Render the stretch from the line containing "You are a computer-use agent. Image" through the line containing "coord(950,49)" as a Markdown table with the columns No. and Line, one numbered row per line, leaving out blank lines.
***** DATA PROVIDED *****
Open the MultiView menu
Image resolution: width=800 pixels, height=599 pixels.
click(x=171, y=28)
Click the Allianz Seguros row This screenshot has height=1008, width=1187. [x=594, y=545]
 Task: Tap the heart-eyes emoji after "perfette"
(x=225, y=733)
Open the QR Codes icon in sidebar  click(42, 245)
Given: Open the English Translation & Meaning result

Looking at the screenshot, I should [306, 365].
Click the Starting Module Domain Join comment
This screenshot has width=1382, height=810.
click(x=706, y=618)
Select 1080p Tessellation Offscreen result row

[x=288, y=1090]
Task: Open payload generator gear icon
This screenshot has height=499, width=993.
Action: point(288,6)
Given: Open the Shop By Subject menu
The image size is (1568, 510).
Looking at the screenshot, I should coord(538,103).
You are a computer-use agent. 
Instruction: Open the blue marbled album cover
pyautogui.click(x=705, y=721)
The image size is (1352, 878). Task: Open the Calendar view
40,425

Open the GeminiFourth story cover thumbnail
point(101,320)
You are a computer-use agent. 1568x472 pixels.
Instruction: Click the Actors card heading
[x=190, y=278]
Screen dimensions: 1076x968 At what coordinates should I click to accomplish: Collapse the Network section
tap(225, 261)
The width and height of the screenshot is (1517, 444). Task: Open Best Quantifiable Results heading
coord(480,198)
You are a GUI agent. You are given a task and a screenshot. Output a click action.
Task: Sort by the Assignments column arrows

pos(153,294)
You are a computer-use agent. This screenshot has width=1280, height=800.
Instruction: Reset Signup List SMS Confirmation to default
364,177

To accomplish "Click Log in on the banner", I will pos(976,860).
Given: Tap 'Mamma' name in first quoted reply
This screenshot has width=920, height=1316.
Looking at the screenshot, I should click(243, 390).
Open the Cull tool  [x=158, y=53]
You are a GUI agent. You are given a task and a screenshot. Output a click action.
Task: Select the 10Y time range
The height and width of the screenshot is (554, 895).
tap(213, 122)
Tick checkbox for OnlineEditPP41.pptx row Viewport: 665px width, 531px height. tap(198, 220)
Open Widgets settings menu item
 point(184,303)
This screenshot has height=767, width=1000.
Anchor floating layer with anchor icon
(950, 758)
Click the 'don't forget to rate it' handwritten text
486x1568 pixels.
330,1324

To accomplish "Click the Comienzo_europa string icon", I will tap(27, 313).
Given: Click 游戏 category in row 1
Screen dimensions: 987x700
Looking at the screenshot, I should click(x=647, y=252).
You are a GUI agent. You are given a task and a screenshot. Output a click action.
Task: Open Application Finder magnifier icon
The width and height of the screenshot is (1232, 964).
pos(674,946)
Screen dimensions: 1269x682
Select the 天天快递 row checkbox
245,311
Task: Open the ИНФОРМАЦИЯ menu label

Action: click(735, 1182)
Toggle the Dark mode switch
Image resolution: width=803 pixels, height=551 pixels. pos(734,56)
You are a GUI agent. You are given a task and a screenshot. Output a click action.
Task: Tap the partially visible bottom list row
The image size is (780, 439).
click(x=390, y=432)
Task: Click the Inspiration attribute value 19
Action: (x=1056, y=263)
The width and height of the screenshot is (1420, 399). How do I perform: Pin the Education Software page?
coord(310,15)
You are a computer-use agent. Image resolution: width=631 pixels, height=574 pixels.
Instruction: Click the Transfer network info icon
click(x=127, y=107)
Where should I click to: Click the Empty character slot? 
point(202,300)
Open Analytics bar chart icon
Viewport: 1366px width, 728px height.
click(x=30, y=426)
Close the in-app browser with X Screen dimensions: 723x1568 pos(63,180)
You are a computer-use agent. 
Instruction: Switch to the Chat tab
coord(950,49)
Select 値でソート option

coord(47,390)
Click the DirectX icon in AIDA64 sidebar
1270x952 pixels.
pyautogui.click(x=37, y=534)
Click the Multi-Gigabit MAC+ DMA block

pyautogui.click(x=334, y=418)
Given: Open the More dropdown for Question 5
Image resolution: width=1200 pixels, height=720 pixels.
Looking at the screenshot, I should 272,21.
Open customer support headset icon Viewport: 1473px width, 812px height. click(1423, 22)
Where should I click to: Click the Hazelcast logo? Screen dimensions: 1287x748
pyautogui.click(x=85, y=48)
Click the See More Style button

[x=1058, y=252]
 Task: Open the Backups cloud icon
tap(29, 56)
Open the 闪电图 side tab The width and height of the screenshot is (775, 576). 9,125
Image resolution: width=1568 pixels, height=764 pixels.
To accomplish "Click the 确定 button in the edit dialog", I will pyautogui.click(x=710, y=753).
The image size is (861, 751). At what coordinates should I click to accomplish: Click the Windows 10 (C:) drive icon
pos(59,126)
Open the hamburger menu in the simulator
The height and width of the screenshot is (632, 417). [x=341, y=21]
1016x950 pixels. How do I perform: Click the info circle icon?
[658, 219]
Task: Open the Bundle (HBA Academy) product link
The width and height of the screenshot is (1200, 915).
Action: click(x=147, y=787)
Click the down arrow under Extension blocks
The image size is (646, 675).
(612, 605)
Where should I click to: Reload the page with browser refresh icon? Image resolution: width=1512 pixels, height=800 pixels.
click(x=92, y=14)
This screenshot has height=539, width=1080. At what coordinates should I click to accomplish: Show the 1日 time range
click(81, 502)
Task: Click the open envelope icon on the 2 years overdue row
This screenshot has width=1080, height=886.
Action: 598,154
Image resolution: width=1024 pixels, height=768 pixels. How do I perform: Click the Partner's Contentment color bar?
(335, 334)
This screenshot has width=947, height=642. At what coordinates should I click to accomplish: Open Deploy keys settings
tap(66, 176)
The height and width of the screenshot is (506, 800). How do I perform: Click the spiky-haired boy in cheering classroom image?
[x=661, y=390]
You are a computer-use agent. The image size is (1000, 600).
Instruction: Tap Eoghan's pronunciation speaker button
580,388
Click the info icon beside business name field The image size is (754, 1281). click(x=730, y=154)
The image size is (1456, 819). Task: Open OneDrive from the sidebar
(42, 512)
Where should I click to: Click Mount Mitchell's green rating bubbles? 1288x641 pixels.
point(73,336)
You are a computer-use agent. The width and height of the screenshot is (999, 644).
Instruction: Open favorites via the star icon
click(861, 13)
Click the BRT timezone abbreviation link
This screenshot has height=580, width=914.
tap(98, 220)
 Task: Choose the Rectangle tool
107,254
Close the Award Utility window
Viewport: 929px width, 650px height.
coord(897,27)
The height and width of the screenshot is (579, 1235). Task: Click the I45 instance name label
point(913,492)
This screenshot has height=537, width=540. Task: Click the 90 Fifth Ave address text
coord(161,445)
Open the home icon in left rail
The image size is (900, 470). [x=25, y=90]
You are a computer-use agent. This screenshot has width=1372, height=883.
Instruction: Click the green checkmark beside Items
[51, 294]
*****
• [COMPLETE ANSWER]
| No. | Line |
|---|---|
| 1 | You are a computer-use agent. Image resolution: width=631 pixels, height=574 pixels. |
| 2 | Instruction: Click the Transfer network info icon |
| 3 | click(x=127, y=107) |
| 4 | Where should I click to: Click the Empty character slot?  |
| 5 | point(202,300) |
| 6 | Open Analytics bar chart icon |
| 7 | Viewport: 1366px width, 728px height. |
| 8 | click(x=30, y=426) |
| 9 | Close the in-app browser with X Screen dimensions: 723x1568 pos(63,180) |
| 10 | You are a computer-use agent.  |
| 11 | Instruction: Switch to the Chat tab |
| 12 | coord(950,49) |